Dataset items
——————————

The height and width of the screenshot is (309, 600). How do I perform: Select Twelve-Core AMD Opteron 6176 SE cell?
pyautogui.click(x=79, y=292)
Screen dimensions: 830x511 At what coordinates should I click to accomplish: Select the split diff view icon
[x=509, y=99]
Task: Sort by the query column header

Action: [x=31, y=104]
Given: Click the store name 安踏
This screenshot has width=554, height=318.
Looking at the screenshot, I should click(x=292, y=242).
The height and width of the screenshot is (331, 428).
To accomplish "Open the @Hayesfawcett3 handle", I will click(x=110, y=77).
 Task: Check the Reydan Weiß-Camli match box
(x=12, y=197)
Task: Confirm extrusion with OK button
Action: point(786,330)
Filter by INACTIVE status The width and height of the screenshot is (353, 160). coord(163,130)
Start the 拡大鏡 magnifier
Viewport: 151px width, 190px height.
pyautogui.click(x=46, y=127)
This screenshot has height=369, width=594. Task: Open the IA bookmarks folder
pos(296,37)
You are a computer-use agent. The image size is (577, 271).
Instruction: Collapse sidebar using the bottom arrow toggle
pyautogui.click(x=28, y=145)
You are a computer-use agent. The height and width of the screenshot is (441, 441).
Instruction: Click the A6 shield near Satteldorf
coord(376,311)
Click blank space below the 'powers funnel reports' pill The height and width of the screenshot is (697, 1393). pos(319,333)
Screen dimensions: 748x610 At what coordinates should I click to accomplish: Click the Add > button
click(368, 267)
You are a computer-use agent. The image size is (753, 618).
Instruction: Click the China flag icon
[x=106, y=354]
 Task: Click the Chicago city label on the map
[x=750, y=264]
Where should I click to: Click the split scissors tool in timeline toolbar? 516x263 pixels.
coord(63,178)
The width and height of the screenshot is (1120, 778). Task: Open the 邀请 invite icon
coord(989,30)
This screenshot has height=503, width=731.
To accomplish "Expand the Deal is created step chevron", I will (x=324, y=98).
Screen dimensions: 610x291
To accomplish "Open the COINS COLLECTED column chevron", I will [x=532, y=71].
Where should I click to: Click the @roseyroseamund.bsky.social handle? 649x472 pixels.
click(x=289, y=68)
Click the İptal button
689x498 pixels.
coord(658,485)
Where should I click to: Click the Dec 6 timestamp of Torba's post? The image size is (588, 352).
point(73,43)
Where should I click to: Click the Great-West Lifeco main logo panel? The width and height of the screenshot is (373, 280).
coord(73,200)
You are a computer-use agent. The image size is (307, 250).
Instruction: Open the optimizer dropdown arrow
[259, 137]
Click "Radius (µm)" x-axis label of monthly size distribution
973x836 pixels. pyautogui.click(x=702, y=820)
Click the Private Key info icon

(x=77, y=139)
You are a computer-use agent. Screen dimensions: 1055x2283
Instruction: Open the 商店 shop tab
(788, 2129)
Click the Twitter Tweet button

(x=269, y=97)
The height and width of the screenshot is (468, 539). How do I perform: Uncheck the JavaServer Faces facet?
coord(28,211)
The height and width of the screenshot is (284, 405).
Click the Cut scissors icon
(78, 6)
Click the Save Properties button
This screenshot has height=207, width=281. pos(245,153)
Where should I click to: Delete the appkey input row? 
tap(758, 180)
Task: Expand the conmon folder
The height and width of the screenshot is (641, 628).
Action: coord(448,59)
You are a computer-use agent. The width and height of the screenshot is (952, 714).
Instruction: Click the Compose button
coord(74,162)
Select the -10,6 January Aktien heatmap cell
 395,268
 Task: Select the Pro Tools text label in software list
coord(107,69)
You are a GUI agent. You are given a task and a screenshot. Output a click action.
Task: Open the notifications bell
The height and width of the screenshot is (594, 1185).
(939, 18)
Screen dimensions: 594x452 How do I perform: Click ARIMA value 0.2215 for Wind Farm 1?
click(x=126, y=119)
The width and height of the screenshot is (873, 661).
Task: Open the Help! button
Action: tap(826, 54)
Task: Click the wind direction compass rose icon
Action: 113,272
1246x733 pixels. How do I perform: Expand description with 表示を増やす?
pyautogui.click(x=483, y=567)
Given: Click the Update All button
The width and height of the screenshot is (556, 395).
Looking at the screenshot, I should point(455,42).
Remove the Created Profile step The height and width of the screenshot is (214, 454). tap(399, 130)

——————————

## Problem details:
Exactly as shown above, return all of the entries.

## Written solution:
The height and width of the screenshot is (309, 600). How do I perform: Select Twelve-Core AMD Opteron 6176 SE cell?
pyautogui.click(x=79, y=292)
Screen dimensions: 830x511 At what coordinates should I click to accomplish: Select the split diff view icon
[x=509, y=99]
Task: Sort by the query column header

Action: [x=31, y=104]
Given: Click the store name 安踏
This screenshot has width=554, height=318.
Looking at the screenshot, I should click(x=292, y=242).
The height and width of the screenshot is (331, 428).
To accomplish "Open the @Hayesfawcett3 handle", I will click(x=110, y=77).
 Task: Check the Reydan Weiß-Camli match box
(x=12, y=197)
Task: Confirm extrusion with OK button
Action: point(786,330)
Filter by INACTIVE status The width and height of the screenshot is (353, 160). coord(163,130)
Start the 拡大鏡 magnifier
Viewport: 151px width, 190px height.
pyautogui.click(x=46, y=127)
This screenshot has height=369, width=594. Task: Open the IA bookmarks folder
pos(296,37)
You are a computer-use agent. The image size is (577, 271).
Instruction: Collapse sidebar using the bottom arrow toggle
pyautogui.click(x=28, y=145)
You are a computer-use agent. The height and width of the screenshot is (441, 441).
Instruction: Click the A6 shield near Satteldorf
coord(376,311)
Click blank space below the 'powers funnel reports' pill The height and width of the screenshot is (697, 1393). pos(319,333)
Screen dimensions: 748x610 At what coordinates should I click to accomplish: Click the Add > button
click(368, 267)
You are a computer-use agent. The image size is (753, 618).
Instruction: Click the China flag icon
[x=106, y=354]
 Task: Click the Chicago city label on the map
[x=750, y=264]
Where should I click to: Click the split scissors tool in timeline toolbar? 516x263 pixels.
coord(63,178)
The width and height of the screenshot is (1120, 778). Task: Open the 邀请 invite icon
coord(989,30)
This screenshot has height=503, width=731.
To accomplish "Expand the Deal is created step chevron", I will (x=324, y=98).
Screen dimensions: 610x291
To accomplish "Open the COINS COLLECTED column chevron", I will [x=532, y=71].
Where should I click to: Click the @roseyroseamund.bsky.social handle? 649x472 pixels.
click(x=289, y=68)
Click the İptal button
689x498 pixels.
coord(658,485)
Where should I click to: Click the Dec 6 timestamp of Torba's post? The image size is (588, 352).
point(73,43)
Where should I click to: Click the Great-West Lifeco main logo panel? The width and height of the screenshot is (373, 280).
coord(73,200)
You are a computer-use agent. The image size is (307, 250).
Instruction: Open the optimizer dropdown arrow
[259, 137]
Click "Radius (µm)" x-axis label of monthly size distribution
973x836 pixels. pyautogui.click(x=702, y=820)
Click the Private Key info icon

(x=77, y=139)
You are a computer-use agent. Screen dimensions: 1055x2283
Instruction: Open the 商店 shop tab
(788, 2129)
Click the Twitter Tweet button

(x=269, y=97)
The height and width of the screenshot is (468, 539). How do I perform: Uncheck the JavaServer Faces facet?
coord(28,211)
The height and width of the screenshot is (284, 405).
Click the Cut scissors icon
(78, 6)
Click the Save Properties button
This screenshot has height=207, width=281. pos(245,153)
Where should I click to: Delete the appkey input row? 
tap(758, 180)
Task: Expand the conmon folder
The height and width of the screenshot is (641, 628).
Action: coord(448,59)
You are a computer-use agent. The width and height of the screenshot is (952, 714).
Instruction: Click the Compose button
coord(74,162)
Select the -10,6 January Aktien heatmap cell
 395,268
 Task: Select the Pro Tools text label in software list
coord(107,69)
You are a GUI agent. You are given a task and a screenshot. Output a click action.
Task: Open the notifications bell
The height and width of the screenshot is (594, 1185).
(939, 18)
Screen dimensions: 594x452 How do I perform: Click ARIMA value 0.2215 for Wind Farm 1?
click(x=126, y=119)
The width and height of the screenshot is (873, 661).
Task: Open the Help! button
Action: tap(826, 54)
Task: Click the wind direction compass rose icon
Action: 113,272
1246x733 pixels. How do I perform: Expand description with 表示を増やす?
pyautogui.click(x=483, y=567)
Given: Click the Update All button
The width and height of the screenshot is (556, 395).
Looking at the screenshot, I should point(455,42).
Remove the Created Profile step The height and width of the screenshot is (214, 454). tap(399, 130)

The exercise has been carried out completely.